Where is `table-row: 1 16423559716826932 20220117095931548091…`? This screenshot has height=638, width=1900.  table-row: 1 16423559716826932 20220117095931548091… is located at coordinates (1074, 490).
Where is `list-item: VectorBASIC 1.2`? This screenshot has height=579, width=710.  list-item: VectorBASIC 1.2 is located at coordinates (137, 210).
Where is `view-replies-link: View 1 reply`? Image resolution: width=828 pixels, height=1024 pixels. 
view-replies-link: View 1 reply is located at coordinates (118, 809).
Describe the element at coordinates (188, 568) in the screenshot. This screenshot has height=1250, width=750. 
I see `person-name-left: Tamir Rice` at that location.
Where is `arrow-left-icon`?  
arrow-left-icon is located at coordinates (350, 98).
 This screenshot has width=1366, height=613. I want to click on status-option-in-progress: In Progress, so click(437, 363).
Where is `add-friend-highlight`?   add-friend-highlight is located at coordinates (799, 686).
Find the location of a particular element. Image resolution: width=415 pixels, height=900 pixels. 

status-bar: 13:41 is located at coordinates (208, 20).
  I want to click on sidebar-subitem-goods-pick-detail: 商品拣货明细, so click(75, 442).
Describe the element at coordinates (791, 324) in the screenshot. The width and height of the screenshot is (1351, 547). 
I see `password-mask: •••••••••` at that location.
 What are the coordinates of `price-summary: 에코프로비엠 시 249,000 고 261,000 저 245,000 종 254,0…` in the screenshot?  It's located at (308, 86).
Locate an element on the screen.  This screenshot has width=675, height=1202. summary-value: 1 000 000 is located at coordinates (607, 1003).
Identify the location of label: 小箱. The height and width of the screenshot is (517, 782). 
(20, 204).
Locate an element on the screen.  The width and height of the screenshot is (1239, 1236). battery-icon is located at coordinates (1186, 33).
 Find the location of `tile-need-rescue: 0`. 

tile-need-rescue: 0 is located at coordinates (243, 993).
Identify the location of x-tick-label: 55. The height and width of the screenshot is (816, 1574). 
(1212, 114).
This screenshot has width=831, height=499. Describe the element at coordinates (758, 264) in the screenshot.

^^^^^^^^^^^^^^^^

Put every line from the row containing "Identify the location of x-tick-label: 55." down to the last of the rows above, inclusive, into a Markdown table with the columns No. and Line, numbering each line and leaving out blank lines.

| No. | Line |
|---|---|
| 1 | Identify the location of x-tick-label: 55. The height and width of the screenshot is (816, 1574).  |
| 2 | (1212, 114). |
| 3 | This screenshot has width=831, height=499. Describe the element at coordinates (758, 264) in the screenshot. |